A tense back-and-forth took place between Colorado Senator Michael Bennet and Health and Human Services Secretary Robert F. Kennedy Jr. at the Senate Finance Committee hearing. Bennet went straight at Kennedy about the year’s shocking number of child flu deaths. However, Kennedy said that he didn’t know the main statistic everyone expected him to know. Notably, Kennedy runs the agencies in charge of tracking and sharing that data.
The hearing was just one stop in Kennedy’s week of committee appearances. He had been making the rounds on Capitol Hill, defending the administration’s 2027 budget request and his first year running HHS. After journalist Aaron Rupar posted the video on X, the clip went viral, and most viewers zeroed in on the exchange about flu shots and kids dying from the flu.
In the hearing, Colorado Sen. cited CDC data: the 2024–25 flu season saw 280 kids die from the flu, the highest for any year that wasn’t a pandemic since the CDC started keeping track. Out of 208 kids old enough for the vaccine, 89% weren’t fully vaccinated.
“Do you agree that 89% of children who died from flu were unvaccinated?” Bennet asked.
“I don’t know the exact number,” Kennedy answered.
“That is the exact number,” Bennet shot back.

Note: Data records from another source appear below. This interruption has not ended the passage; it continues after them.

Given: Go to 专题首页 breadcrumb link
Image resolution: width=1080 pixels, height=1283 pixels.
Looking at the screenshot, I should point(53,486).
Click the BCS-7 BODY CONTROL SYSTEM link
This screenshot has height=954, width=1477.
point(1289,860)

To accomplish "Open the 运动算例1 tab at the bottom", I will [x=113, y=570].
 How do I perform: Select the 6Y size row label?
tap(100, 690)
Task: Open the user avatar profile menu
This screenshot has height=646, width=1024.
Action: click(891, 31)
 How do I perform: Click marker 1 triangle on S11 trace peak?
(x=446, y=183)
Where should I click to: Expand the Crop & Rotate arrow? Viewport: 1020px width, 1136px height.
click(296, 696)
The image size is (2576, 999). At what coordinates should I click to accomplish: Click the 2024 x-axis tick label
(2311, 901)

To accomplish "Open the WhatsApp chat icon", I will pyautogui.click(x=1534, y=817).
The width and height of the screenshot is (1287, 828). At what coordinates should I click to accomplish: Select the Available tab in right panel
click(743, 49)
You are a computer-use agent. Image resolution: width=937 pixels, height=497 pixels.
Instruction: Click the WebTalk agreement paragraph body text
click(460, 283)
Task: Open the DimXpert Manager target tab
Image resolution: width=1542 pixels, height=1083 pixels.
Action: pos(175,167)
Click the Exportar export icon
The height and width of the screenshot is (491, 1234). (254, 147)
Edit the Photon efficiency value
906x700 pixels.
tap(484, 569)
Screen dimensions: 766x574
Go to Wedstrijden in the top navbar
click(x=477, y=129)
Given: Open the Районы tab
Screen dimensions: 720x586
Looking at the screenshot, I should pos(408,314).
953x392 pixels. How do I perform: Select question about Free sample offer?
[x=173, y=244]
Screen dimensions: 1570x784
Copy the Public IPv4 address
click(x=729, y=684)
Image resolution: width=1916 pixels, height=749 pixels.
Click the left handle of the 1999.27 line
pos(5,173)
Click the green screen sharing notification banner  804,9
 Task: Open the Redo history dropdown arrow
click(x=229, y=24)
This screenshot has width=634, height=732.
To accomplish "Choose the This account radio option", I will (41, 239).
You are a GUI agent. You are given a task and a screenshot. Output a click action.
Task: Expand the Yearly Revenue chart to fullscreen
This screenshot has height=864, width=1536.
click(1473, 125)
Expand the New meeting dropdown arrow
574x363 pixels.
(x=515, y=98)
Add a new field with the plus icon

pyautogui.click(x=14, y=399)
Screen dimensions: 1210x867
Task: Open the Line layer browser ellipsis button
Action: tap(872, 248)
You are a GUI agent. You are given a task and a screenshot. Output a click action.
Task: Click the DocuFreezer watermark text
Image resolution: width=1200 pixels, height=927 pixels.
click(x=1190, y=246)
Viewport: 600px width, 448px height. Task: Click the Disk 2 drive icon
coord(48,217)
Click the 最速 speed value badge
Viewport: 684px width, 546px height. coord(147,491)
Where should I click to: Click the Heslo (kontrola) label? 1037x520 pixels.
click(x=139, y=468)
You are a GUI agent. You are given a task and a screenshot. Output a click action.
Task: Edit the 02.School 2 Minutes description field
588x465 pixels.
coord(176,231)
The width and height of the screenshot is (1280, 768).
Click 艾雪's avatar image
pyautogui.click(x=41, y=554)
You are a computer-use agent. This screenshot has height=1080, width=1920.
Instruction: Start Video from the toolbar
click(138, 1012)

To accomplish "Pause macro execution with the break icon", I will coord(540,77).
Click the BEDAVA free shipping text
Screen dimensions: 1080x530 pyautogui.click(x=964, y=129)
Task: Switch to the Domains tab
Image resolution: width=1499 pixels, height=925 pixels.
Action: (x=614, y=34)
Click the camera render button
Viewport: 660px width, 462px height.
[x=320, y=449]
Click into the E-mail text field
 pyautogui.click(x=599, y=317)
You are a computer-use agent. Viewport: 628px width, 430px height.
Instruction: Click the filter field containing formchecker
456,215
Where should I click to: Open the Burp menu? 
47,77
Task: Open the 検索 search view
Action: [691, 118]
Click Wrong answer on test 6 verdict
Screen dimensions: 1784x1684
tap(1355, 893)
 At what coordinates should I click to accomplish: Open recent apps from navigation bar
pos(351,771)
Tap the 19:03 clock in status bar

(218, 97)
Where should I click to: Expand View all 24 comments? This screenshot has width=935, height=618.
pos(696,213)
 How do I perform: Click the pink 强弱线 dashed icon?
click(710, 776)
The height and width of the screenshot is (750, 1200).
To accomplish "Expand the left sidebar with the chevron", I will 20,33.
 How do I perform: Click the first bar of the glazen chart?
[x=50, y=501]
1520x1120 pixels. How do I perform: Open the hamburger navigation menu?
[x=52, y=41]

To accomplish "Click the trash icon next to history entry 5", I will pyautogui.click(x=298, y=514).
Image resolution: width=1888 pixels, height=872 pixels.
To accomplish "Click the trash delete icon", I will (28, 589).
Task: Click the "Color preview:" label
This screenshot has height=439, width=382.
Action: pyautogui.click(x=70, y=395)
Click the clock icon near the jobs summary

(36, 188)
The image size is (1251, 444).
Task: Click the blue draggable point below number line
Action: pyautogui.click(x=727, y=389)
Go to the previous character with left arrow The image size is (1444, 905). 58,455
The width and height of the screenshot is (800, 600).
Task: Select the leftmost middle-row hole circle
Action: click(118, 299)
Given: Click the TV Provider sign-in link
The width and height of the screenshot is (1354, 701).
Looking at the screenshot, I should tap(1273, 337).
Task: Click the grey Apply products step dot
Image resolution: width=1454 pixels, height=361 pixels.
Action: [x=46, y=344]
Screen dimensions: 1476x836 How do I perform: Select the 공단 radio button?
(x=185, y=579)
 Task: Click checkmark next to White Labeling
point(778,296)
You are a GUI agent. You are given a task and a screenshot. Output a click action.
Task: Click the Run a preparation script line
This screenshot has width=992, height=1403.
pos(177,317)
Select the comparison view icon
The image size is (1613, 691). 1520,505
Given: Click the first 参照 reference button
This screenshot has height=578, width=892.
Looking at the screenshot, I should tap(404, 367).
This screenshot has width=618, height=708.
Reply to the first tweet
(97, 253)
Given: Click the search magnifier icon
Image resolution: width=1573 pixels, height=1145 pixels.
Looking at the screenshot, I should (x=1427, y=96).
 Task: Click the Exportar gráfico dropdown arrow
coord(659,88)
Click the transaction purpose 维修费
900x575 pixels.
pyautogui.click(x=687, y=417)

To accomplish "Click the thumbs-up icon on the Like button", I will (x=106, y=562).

After a heavy, awkward pause, Bennet pressed him on another point: HHS had pulled campaigns promoting the flu shot, including the well-known “Wild to Mild” campaign, after Kennedy took office. Bennet wanted to know – did Kennedy regret that move?
Kennedy, however, defended his actions.
But Bennet didn’t let up. He told Kennedy his appearance before the committee was basically an admission: most kids who died from the flu last season were unvaccinated, a fact that clashes with years of Kennedy’s public statements on vaccines.
Internet Reacts As Colorado Senator Catches RFK Jr. Off Guard With His Own Agency’s Data
Much of the online response treated the exchange less as a political flashpoint and more as a credibility problem. Some viewers focused on the absurdity of the situation itself. “Beyond satire that he is the head of HHS. This is ridiculous,” one person wrote, while another added, “Trump’s entire cabinet is a freak show. Kennedy is clearly on something or experiencing some sort of medical episode.”
Others questioned Kennedy’s basic fitness for the role. “Why do we entrust the nation’s healthcare policy to a guy with no medical degree who spent over a decade addicted to heroin and claims he was afflicted by a brain worm?” one comment read. A similar sentiment surfaced nearby: “How much more convincing do we really need that this guy is just barking mad? In the meantime, there are kids at risk.”
Some comments turned toward process and decision-making more broadly. “Why do so many political leaders make massive decisions based on vibes?” a user wrote. And not everyone was focused on the policy itself, “The best thing about RFK Jr.’s televised testimonies is his bodyguard,” one person noted.
Kennedy made a name for himself by questioning vaccines, and since he stepped into the job in early 2025, he has faced criticism from public health experts who say he hasn’t strongly promoted vaccination. Instead, he has focused on unproven treatments during outbreaks.
Under his leadership, the CDC moved several vaccines, including the flu shot and others for kids, out of universal recommendations, leaving them up to “shared clinical decision-making” between doctors and families, especially for lower-risk kids. And right now, the agency has also gone through leadership changes. With nobody steady at the helm, the agency might be struggling to shape critical health policies.